# [WORK REQUEST]
The reply should hold nothing except the lines from the one with "The width and" through the end of the entries, duplicated exactly and with no pictures.

# [Data extracted from a collection]
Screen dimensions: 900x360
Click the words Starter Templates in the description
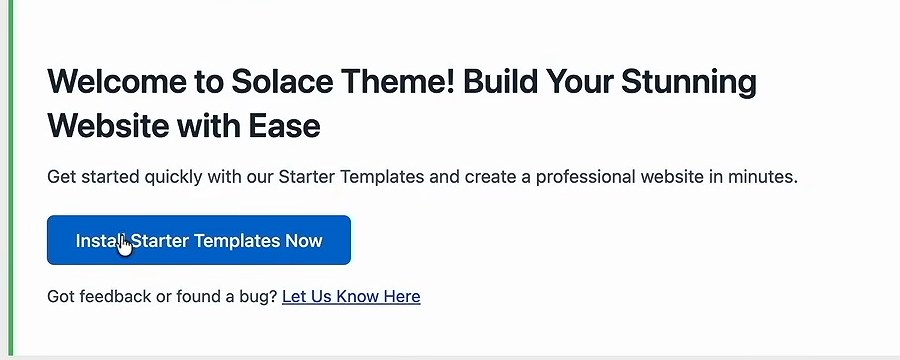(351, 177)
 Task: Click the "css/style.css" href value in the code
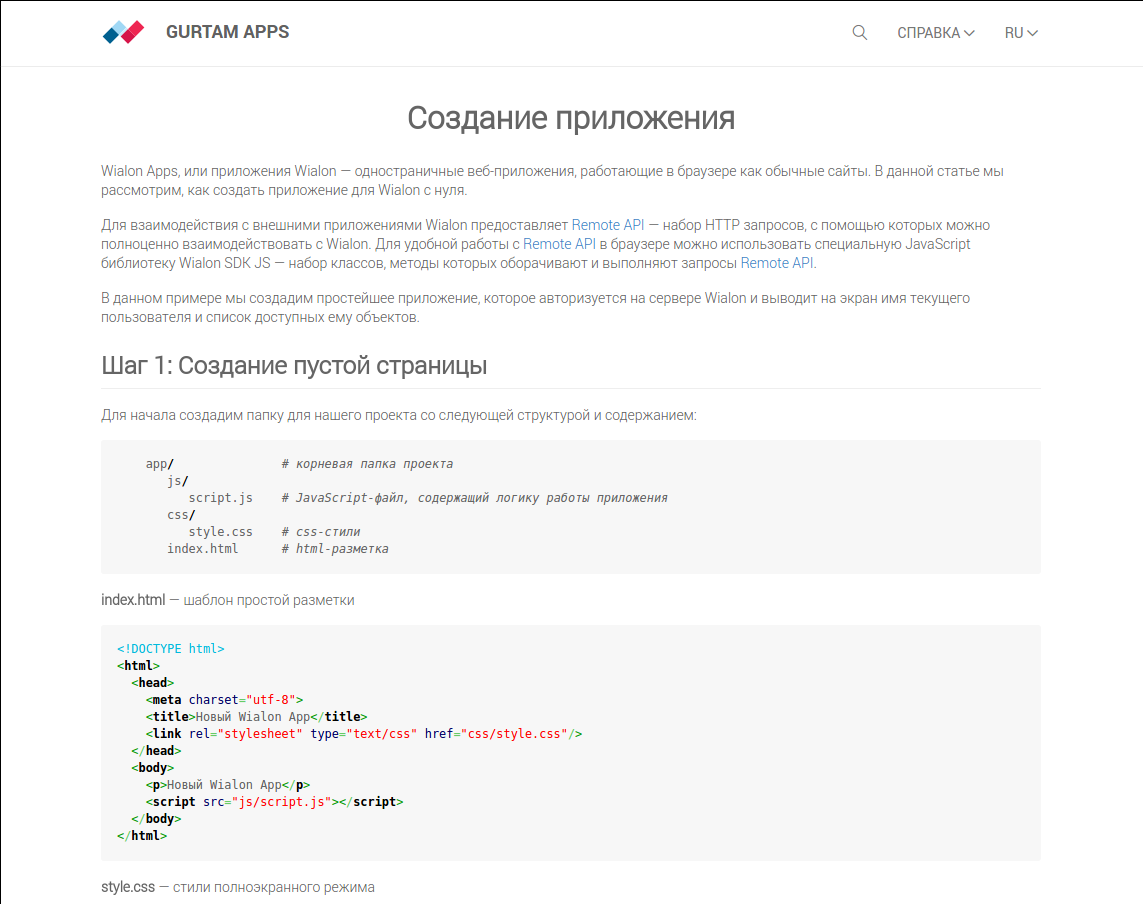(514, 734)
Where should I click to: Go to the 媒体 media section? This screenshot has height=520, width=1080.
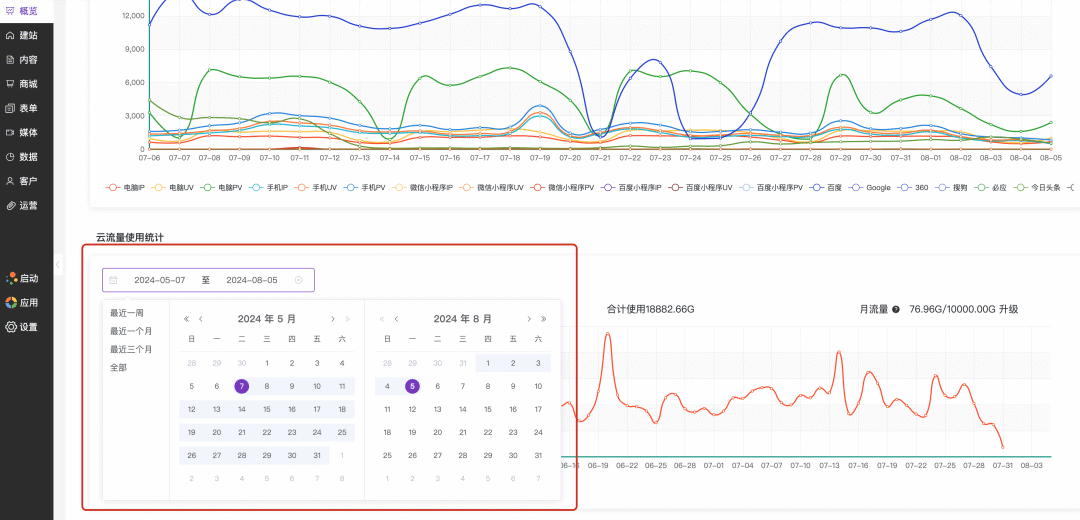27,132
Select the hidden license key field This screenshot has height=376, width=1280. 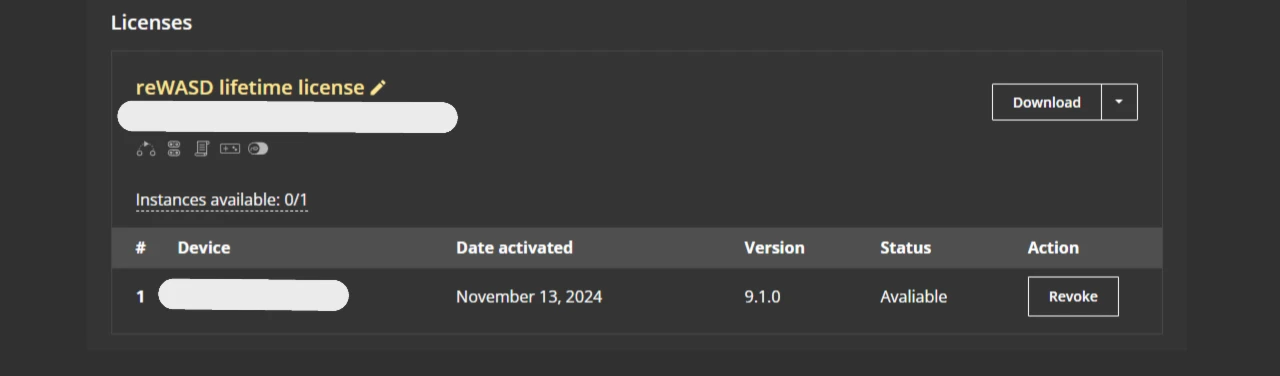[x=287, y=117]
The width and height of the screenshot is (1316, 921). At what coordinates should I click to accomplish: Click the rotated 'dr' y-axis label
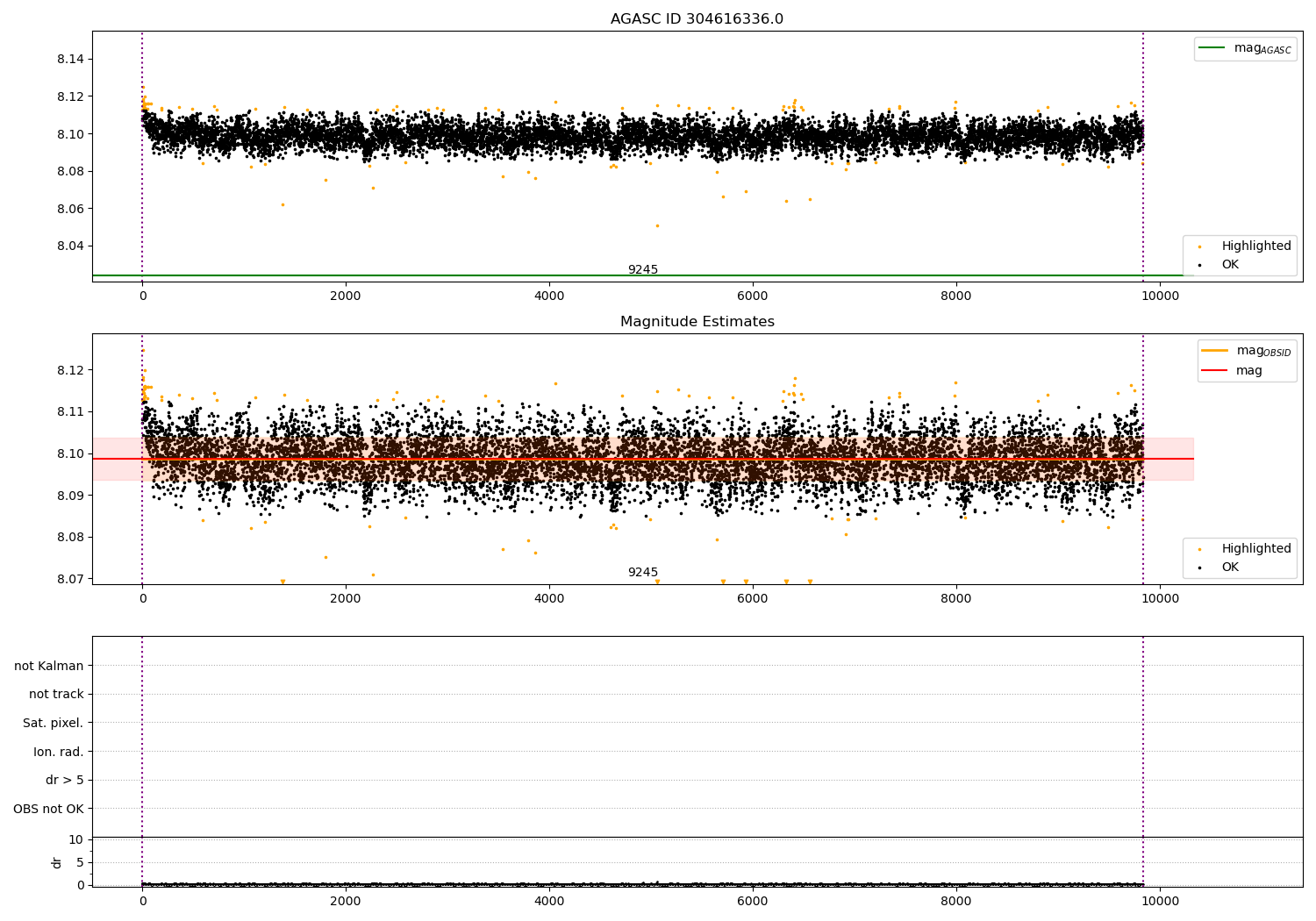(x=57, y=862)
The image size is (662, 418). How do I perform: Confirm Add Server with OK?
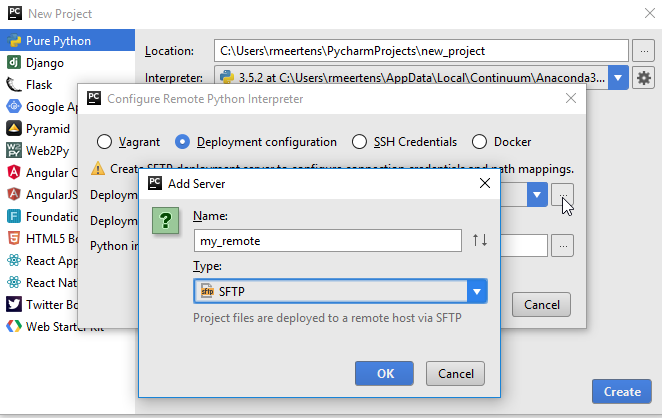pos(385,373)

# [EXERCISE RESULT]
The width and height of the screenshot is (1316, 921). At what coordinates should I click to accomplish: Click the rotated 'dr' y-axis label
(x=57, y=862)
The image size is (662, 418). How do I perform: Confirm Add Server with OK?
pos(385,373)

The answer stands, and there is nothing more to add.